I now know with the Elektra the quality of shot I can get - again this mornings was just lovely.

It is still very early days for me with this - if you had asked me a week ago I would have sold you mine but now I look at it with a happy tear in my eye.

Ask me again in a month or two and we'll see how I stand then!

For the record, the foaming on this is amazing, stunning easy to make foam that will make people drool.

Crema production is not great. Okay but not great. The Pavoni gave me thick long lasting crema but this is weaker and thinner. I had anticipated this from reading various threads and there you go. Don't get me wrong here though, crema is not a real issue, you will have a nice coating on your shot but if you are expecting a really thick luscious layer you will probably be disappointed.

I have a batch of fresh beans coming Tuesday so we'll see how that works.

I too would be really interested to hear from other MCaL owners, especially people who have had one for a while.

Any questions, just ask and I'll be happy to help as best I can.

A last footnote, this thing looks stunning - you won't go wrong there!


----------



## FDC (Jan 7, 2012)

Thanks Jugglestruck for this and the good advice. I accept there will be trial and error when moving to a lever machine but, if I am buying and using good quality beans then I want the best coming out the machine and going into the cup. Good tip on the three pulls.
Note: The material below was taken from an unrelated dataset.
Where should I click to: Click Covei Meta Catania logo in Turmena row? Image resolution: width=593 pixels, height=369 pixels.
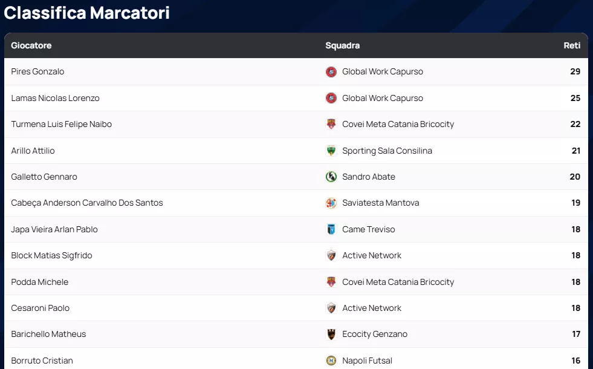331,124
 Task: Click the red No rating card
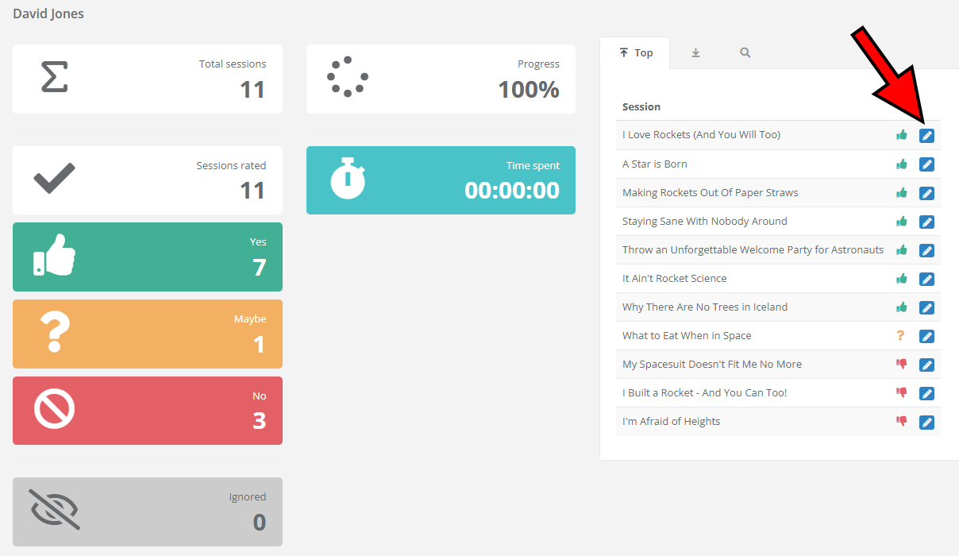[148, 411]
Unless I hear a real horror story, I hope to go ahead and purchase within next week. Have found place (Fiandre in West Sussex) selling machine at very low price (seems almost too low a price so am making enquiries!)


----------



## Jugglestruck (Nov 17, 2011)

I've just seen the price on Fiandre - £100 less than I paid. Do you know how much shipping is and is VAT included. Their shipping details page is blank and other links on their site show errors......

Keep us all posted with how you get on with this. I'd be really interested to swap lever pull techniques!

One more thing, I have stuck a gauge (a sticky backed label) next to the water view tube. The amount of water in the tank is very dependent on how hot the grouhead gets and this is yet another factor to play around with.


----------



## FDC (Jan 7, 2012)

Thanks Jugglestruck

Fiandre price does not include VAT! That means MyEspresso and Caffe Italia are the cheapest, both selling machine at £670 and both doing 2 year warranty (and have comparable shipping cost). As I am now going to proceed and purchase, could I ask where you bought yours and was service good?


----------



## Jugglestruck (Nov 17, 2011)

I bought it from Caffe Italia. The total price on my invoice was £707 but they charged me £717 on my card. They said they would refund the extra but have not done this so I have contacted them again today about this.

The delivery was straightforward, it came quickly, tracked, from Italy and was well packed.

The spokesman, Marco, from Caffe Italia did not inspire confidence in me, neither did the credit card charge of about £12 which was levied unexpectedly at the final stage of the payment process.

When I emailed to find out the tamper size the reply was a rather patronising 'it already comes with one, save your money for a grinder'.

So I explained the tamper it comes with is plastic and I already have a Mazzer grinder only to be told the tamper size was 51mm - so I bought one this size, only to find when the machine arrived it is in fact 49mm.

When I said this to Marco he just shrugged it off, no apology, saying that is what he had read in the manual.

I got the feeling he knows nothing about these machines and I certainly would not go to him if I needed advice, I would use Frashells, who are quite near me and service Elektras.

This was the negative side but as I say, it came quickly, was well packed and was the cheapest price I could find.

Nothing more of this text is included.